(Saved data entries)
+ + + +

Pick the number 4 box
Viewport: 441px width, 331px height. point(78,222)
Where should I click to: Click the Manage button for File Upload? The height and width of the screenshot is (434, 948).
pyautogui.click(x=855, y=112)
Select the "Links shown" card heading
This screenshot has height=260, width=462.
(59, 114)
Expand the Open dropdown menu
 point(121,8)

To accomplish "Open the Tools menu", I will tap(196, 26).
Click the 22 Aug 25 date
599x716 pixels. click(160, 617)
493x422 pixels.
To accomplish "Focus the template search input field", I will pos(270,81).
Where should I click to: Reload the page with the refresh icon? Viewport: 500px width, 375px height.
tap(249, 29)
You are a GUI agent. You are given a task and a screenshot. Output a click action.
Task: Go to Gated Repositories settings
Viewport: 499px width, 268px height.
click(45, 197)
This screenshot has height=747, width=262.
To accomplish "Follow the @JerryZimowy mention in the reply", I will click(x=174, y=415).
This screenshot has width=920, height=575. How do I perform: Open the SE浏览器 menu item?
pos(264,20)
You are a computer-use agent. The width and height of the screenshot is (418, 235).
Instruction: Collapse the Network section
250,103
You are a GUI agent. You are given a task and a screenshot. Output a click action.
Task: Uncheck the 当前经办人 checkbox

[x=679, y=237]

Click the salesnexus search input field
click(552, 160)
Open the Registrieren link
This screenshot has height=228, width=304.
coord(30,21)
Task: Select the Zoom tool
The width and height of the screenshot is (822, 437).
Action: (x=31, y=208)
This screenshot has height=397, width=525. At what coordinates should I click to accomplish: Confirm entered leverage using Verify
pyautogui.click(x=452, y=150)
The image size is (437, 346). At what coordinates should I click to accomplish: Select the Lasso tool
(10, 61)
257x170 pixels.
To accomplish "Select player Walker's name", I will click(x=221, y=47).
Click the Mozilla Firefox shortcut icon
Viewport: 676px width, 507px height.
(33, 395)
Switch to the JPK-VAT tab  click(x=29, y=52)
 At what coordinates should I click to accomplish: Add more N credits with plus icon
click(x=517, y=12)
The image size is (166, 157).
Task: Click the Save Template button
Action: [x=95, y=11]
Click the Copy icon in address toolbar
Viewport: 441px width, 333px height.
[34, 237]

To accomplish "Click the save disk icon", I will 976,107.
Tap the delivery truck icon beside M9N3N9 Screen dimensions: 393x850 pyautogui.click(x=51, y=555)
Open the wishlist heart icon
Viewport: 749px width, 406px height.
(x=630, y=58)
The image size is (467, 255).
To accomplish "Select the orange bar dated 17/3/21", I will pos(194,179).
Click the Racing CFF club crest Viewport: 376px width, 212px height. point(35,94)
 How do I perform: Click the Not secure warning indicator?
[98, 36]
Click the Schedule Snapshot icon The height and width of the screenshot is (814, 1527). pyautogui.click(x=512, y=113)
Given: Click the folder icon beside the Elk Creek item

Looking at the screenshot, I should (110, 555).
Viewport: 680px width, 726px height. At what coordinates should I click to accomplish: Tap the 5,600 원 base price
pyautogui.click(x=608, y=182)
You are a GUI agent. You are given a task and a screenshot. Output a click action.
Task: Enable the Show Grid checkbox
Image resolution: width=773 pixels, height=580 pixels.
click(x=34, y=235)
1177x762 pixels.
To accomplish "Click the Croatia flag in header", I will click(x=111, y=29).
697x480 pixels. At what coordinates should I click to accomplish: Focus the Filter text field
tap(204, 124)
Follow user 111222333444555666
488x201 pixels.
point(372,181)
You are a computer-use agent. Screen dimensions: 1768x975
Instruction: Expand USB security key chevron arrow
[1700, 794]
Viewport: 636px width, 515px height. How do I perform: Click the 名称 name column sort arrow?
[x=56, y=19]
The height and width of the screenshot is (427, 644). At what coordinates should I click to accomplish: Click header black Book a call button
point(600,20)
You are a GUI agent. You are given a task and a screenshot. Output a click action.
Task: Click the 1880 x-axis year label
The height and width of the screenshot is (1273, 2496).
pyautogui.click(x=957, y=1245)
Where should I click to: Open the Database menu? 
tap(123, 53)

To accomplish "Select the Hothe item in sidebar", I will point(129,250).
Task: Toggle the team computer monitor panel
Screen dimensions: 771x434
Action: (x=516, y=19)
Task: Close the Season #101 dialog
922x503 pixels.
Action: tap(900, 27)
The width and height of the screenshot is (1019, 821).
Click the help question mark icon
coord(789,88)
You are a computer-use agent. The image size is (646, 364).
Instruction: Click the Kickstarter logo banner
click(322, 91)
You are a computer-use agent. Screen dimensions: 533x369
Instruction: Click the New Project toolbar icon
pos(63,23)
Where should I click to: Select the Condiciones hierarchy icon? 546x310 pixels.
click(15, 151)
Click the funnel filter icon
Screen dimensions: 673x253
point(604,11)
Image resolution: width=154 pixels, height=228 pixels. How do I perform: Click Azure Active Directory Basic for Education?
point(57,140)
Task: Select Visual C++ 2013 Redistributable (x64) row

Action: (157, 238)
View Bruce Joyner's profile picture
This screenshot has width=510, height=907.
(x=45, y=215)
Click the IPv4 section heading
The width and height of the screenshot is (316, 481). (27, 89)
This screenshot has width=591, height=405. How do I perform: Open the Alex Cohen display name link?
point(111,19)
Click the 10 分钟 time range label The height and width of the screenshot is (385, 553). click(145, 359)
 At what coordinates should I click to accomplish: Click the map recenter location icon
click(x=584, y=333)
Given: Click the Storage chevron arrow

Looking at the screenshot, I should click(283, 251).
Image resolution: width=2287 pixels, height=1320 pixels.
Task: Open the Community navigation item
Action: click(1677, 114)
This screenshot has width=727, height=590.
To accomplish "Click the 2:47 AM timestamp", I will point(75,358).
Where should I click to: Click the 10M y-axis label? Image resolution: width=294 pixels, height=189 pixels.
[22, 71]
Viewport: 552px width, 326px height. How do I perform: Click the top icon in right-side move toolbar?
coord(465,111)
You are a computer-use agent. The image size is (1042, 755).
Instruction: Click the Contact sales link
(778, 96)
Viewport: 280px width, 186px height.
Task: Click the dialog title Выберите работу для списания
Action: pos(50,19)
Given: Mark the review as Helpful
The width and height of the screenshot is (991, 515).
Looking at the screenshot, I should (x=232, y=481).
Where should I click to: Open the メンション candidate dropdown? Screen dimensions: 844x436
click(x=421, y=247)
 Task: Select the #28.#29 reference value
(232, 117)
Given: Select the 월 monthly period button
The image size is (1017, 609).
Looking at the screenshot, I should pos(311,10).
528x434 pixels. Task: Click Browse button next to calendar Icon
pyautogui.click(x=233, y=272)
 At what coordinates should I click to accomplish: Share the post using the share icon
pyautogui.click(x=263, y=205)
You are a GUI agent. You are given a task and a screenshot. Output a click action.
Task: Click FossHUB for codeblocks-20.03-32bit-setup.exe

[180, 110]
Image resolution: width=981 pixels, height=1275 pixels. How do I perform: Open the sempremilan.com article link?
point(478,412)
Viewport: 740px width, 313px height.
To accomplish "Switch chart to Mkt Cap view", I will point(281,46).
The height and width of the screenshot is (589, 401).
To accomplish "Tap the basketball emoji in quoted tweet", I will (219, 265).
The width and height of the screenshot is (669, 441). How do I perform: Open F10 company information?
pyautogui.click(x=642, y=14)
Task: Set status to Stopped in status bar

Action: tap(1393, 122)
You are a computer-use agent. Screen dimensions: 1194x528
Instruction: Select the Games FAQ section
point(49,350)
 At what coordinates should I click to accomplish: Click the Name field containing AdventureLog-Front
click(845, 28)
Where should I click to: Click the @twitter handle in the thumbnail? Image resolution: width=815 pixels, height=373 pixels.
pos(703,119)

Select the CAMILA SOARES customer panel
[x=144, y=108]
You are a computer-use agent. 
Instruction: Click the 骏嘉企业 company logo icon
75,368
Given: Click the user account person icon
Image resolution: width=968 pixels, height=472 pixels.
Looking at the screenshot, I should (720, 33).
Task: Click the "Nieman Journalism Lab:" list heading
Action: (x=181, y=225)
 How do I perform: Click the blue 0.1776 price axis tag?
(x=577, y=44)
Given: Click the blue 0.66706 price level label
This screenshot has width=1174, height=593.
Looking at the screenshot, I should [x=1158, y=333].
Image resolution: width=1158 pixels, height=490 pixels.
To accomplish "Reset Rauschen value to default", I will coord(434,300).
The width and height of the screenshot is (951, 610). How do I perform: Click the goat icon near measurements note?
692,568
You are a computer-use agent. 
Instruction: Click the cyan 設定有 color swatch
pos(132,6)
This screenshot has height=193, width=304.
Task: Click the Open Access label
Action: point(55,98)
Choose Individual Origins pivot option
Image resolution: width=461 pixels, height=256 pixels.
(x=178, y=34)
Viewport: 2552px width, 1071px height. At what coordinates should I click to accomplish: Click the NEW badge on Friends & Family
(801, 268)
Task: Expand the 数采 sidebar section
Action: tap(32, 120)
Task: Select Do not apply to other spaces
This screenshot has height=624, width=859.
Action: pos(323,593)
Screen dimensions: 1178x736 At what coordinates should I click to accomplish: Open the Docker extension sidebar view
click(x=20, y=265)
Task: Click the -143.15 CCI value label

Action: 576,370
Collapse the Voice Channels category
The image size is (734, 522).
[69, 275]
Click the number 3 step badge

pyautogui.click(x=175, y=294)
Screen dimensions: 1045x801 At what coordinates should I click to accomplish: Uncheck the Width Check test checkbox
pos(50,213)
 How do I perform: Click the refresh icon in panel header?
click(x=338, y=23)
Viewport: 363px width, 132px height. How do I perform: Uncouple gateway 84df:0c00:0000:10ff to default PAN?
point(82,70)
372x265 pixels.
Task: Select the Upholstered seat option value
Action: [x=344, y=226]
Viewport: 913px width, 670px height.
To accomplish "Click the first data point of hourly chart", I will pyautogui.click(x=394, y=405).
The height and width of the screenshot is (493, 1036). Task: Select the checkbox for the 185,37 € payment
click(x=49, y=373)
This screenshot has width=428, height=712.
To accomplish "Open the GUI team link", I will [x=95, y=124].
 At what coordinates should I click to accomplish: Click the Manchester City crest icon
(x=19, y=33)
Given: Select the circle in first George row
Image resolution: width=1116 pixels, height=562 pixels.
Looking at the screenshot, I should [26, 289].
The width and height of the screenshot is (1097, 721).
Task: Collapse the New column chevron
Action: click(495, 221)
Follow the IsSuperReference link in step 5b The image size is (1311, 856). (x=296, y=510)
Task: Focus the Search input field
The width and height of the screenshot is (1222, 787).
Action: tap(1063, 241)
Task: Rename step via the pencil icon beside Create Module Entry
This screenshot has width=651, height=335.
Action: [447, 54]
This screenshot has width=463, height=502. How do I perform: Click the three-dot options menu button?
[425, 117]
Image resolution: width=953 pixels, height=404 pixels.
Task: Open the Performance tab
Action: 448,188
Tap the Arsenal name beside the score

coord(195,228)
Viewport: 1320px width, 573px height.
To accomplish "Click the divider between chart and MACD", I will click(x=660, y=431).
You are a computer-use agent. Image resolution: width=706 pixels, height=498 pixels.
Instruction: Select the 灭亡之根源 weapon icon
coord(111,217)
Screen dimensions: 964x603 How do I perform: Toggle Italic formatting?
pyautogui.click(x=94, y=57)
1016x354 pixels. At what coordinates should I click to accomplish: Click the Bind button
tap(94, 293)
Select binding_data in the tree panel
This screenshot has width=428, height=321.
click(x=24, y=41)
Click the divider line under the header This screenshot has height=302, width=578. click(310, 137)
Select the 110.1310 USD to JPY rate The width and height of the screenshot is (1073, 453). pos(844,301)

+ + + +

When a line of the data holds the string "chart", pick it out and copy it.

Written solution
To accomplish "Switch chart to Mkt Cap view", I will point(281,46).
To accomplish "Click the first data point of hourly chart", I will pyautogui.click(x=394, y=405).
To accomplish "Click the divider between chart and MACD", I will click(x=660, y=431).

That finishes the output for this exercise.